Fortunately, what we do have is a good set of well-established techniques for transfer tax planning with business interests, and that provides an excellent guide in this area. And it reinforces that we should view the right of publicity and related rights and revenue streams as a business asset. Most successful artists, athletes, and celebrities do just that. But before we get into the tax planning, the first step here is really to start with asking the client, what do they want? How do they want the business of commercialization of their name and likeness to be carried on? Who do they want in charge? It’s a complex asset requiring active management, as Sharon said, and this is another reason to have a solid business structure around it.

Now on this question of what does the client want, there is a very interesting side question, and that is what if the client wants to restrict the future use of the asset? Can they? Well, from a property law standpoint, that certainly should be achievable as part of the estate plan, but there is this lingering question out there, for which we do not have an answer, of whether that restriction will limit the estate tax value. Of course, value is value at the moment of death. Can the client’s instructions not to commercialize, or only to commercialize in certain limited ways, impact that value? Certainly, we can expect the IRS to argue it doesn’t in the right circumstance.

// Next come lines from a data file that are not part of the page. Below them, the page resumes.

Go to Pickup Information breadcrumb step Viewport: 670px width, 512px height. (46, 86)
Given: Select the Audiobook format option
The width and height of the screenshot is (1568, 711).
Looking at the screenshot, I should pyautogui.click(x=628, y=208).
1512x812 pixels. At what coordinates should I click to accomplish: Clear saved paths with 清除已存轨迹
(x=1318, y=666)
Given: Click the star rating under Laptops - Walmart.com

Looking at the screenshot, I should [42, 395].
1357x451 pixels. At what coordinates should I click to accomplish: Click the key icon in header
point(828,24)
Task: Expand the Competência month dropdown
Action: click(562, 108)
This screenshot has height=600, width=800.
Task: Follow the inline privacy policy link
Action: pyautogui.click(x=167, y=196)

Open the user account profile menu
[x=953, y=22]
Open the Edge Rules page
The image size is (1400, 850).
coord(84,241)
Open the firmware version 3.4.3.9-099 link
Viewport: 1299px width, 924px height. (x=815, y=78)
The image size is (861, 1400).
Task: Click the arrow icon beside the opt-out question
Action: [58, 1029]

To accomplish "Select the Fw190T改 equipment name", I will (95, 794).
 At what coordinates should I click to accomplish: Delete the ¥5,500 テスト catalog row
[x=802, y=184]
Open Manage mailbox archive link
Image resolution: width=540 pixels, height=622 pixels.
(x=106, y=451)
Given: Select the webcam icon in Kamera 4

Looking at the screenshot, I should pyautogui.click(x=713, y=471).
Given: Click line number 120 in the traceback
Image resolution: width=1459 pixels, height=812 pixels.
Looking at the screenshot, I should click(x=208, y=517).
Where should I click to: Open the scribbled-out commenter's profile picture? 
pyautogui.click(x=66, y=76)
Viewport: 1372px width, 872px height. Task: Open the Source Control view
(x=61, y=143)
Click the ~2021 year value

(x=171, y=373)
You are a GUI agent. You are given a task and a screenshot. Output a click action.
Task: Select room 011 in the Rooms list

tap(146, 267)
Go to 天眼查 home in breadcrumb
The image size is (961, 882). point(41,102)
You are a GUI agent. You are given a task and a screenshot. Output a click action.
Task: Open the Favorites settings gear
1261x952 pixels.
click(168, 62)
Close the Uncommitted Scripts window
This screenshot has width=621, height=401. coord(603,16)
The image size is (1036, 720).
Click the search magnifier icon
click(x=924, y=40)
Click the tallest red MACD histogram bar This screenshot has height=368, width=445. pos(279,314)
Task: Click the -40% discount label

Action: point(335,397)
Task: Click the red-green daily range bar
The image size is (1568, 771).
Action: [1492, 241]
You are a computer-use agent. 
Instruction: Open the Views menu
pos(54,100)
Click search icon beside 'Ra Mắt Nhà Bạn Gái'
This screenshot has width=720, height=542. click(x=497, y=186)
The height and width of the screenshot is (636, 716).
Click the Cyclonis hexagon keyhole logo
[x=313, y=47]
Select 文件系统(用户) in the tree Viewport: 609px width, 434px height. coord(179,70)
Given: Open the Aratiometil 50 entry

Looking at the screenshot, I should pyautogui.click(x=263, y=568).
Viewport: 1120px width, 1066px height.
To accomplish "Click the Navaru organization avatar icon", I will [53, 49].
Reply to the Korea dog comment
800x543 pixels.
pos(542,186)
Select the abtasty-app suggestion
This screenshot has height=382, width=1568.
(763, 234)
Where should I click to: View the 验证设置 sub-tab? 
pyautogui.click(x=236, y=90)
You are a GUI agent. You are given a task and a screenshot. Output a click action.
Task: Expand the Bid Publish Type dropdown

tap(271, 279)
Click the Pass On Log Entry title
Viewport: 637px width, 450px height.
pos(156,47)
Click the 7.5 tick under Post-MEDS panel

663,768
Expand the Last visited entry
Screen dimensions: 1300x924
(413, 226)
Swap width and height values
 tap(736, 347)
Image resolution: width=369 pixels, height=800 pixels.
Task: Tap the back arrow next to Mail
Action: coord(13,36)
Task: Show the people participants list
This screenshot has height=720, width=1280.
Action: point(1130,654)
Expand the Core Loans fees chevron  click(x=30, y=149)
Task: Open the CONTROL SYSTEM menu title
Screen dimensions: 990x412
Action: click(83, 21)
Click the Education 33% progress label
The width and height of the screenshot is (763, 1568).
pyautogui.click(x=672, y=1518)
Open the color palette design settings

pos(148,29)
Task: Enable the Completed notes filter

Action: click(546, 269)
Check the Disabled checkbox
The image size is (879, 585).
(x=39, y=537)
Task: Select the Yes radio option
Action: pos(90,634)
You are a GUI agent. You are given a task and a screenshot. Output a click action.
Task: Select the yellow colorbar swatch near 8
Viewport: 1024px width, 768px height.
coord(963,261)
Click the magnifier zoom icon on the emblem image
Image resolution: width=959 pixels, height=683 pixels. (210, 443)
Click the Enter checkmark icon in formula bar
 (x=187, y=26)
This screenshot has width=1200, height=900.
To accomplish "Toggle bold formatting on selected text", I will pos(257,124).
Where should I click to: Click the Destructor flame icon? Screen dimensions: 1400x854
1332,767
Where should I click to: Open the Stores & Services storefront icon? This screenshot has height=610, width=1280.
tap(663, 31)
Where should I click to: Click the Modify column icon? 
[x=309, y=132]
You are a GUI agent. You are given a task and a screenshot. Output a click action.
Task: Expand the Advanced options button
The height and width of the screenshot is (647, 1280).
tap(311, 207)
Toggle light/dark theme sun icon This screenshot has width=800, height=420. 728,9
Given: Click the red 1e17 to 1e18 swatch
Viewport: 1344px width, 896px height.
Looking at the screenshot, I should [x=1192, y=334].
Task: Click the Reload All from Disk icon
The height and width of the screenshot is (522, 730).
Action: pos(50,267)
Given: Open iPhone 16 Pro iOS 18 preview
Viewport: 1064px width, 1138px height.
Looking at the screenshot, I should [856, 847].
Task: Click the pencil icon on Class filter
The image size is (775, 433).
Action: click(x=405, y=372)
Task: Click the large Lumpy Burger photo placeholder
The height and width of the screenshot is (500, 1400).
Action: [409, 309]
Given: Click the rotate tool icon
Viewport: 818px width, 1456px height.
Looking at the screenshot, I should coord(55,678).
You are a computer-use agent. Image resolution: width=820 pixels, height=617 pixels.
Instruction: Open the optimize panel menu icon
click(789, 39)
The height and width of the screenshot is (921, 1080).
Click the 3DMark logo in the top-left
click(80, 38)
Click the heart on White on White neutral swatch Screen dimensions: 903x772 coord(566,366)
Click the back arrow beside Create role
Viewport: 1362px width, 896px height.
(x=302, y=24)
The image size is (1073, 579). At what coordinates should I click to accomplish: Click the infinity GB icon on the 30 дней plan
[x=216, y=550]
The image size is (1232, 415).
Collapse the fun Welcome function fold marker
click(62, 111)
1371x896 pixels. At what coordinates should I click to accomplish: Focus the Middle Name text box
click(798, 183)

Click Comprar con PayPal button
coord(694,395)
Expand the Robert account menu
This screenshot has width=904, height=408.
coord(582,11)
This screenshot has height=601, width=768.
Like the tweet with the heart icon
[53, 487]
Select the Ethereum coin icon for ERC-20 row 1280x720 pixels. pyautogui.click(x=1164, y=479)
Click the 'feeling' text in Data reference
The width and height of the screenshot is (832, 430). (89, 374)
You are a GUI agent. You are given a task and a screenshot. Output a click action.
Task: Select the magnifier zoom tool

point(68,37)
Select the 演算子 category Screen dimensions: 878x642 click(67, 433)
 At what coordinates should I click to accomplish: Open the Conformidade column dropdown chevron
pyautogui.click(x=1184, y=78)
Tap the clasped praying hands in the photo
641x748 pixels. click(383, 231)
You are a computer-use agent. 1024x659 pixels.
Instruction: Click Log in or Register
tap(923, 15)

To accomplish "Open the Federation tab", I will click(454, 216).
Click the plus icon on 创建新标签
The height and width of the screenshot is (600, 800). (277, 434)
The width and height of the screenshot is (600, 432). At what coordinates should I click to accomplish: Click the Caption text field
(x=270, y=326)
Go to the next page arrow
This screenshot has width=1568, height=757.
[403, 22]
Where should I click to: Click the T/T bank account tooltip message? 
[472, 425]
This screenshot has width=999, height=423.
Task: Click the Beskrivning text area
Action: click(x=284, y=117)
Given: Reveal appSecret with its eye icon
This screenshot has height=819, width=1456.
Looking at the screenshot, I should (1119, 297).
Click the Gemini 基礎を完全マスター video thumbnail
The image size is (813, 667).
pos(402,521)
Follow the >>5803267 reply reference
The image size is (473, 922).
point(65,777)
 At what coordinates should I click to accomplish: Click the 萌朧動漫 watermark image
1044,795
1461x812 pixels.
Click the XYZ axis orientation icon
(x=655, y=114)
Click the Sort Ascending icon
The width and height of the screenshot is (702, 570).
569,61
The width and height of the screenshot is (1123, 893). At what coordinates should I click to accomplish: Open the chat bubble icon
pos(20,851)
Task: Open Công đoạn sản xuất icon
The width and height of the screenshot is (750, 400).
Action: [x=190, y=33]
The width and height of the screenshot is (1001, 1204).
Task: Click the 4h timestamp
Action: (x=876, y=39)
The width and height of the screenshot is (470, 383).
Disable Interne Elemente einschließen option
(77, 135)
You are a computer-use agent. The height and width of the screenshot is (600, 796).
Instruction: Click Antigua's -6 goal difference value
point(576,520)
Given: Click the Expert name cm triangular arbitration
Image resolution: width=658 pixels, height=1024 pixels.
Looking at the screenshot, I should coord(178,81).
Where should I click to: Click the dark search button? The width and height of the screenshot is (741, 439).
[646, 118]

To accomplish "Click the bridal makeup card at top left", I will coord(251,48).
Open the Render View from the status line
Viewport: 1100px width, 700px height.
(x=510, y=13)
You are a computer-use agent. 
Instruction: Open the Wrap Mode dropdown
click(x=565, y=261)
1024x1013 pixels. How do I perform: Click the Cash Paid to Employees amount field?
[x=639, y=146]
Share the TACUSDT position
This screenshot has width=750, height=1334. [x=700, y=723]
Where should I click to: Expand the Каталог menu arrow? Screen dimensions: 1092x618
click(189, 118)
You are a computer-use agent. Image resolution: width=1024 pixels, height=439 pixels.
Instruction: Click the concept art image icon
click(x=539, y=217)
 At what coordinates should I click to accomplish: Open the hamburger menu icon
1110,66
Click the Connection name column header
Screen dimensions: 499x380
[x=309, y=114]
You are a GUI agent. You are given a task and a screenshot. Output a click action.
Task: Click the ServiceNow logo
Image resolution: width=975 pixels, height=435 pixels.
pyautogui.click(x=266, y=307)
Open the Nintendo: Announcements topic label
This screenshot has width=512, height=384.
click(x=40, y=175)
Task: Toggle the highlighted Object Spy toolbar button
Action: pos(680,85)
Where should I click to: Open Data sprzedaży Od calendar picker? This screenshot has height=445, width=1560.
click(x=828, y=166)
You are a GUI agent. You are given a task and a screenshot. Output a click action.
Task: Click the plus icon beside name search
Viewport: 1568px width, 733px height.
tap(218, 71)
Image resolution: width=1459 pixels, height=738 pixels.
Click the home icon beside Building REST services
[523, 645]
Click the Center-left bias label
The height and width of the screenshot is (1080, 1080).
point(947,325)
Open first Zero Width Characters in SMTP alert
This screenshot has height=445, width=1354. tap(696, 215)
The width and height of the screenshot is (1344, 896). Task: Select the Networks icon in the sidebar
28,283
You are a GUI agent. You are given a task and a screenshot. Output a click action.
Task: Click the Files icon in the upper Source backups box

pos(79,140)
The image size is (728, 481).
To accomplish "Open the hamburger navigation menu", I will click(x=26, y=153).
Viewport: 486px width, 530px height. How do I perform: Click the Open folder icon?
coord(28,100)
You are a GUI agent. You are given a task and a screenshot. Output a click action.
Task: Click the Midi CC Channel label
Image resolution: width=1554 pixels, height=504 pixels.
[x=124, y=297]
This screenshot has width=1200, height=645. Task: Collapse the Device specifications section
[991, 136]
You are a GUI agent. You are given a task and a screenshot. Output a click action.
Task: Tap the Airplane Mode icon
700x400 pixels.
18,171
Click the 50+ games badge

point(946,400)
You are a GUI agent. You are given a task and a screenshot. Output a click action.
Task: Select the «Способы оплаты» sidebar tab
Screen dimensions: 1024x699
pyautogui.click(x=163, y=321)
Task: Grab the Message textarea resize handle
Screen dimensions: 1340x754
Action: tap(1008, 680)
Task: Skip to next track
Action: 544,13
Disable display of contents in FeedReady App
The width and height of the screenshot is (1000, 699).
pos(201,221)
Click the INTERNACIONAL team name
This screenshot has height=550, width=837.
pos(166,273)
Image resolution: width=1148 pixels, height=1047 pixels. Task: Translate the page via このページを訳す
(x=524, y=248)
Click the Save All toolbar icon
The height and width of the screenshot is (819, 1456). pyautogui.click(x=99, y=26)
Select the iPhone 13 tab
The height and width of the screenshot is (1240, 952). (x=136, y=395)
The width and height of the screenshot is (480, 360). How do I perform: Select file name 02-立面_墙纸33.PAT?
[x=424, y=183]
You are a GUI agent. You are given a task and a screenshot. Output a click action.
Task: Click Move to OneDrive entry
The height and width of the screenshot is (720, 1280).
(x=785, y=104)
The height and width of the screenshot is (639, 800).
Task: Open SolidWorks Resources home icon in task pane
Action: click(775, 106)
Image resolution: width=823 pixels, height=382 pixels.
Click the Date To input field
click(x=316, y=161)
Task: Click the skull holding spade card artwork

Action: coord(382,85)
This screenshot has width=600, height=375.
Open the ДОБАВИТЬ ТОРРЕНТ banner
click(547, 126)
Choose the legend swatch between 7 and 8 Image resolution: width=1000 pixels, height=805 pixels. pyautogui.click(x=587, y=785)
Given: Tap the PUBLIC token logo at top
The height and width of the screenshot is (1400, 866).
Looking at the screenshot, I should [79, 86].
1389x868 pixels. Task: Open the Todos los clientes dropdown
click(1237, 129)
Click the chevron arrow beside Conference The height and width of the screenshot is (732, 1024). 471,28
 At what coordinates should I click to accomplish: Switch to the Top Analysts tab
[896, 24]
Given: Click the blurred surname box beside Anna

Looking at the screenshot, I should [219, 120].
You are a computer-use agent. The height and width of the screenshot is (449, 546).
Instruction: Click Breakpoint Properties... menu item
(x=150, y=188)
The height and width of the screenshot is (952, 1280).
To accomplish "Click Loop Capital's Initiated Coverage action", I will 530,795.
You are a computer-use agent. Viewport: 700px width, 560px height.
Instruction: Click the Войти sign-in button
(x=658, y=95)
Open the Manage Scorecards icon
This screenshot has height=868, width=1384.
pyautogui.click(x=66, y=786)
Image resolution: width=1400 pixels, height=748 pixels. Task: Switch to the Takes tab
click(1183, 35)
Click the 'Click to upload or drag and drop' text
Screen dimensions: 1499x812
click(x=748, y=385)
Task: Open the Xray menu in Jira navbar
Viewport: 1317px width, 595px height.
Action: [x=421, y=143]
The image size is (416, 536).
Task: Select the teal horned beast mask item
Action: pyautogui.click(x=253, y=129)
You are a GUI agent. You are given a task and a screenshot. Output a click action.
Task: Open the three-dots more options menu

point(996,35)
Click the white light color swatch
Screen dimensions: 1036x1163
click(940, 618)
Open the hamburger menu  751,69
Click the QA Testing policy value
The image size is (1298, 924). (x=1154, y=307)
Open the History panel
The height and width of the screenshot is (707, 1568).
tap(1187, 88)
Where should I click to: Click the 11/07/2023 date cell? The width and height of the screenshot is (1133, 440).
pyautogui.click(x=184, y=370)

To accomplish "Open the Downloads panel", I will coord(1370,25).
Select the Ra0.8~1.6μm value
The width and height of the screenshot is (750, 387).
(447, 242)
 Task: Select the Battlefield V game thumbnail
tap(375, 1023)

Now, for the planning. First, Sharon mentioned the synergy argument in the Michael Jackson case. So, in creating or modifying an existing business structure as part of the estate planning, an important thing to consider is keeping the lines of business separate in order to avoid the synergy argument. One entity, for example, holding the right of publicity and trademarks. Another entity acting as the commercialization and management entity.  Maybe a third, depending on the nature of your client and their business, holding the music portfolio, or works in progress, or memorabilia. This segregation, and creating differences in the ownership for each entity, will help reduce value by avoiding this synergy argument.

Using Business Interests Techniques for Publicity Rights

And then, it really comes down to using the same techniques used for business interests, the ones we all use on a regular basis: grantor trusts, gifts and sales for a note, valuation discounts. As part of this, be sensitive to the personal services aspect of the right of publicity. A review of the income tax cases, and there are quite a few out there related to endorsement deal income, shows that the IRS pushes for personal service income treatment rather than treating the income as royalties or license fees.

So, first clearly, a portion of the value from these kinds of contracts, maybe a significant portion, should not survive the clients. And that should impact the value of the right of publicity because, by the IRS’ own point of view, it’s personal service income. The client needs to get that income during life to consider assignment of income issues, and fortunately for, I think, most people in this area who have a valuable right of publicity, they need that income and they’re usually pretty good at spending it.

Finally, being a business, I think should reduce any argument from the IRS that they’re going to apply a Powell type analysis and say 2036 applies. I think this is an area where there is a tremendously good argument that you have significant non-tax business purpose to the entities that you’re creating or using to transfer value. And I think in conclusion, it’s important that we think about keeping flexibility because the law will develop, and as it does, we will learn more and we’ll need to modify these structures. So, this is really an area where we, like our clients who have significant right of publicity value, get to be creative. Thank you.

Thank you, Sharon and Tom, for sharing these highlights of the Michael Jackson case and the lessons learned regarding right of publicity planning.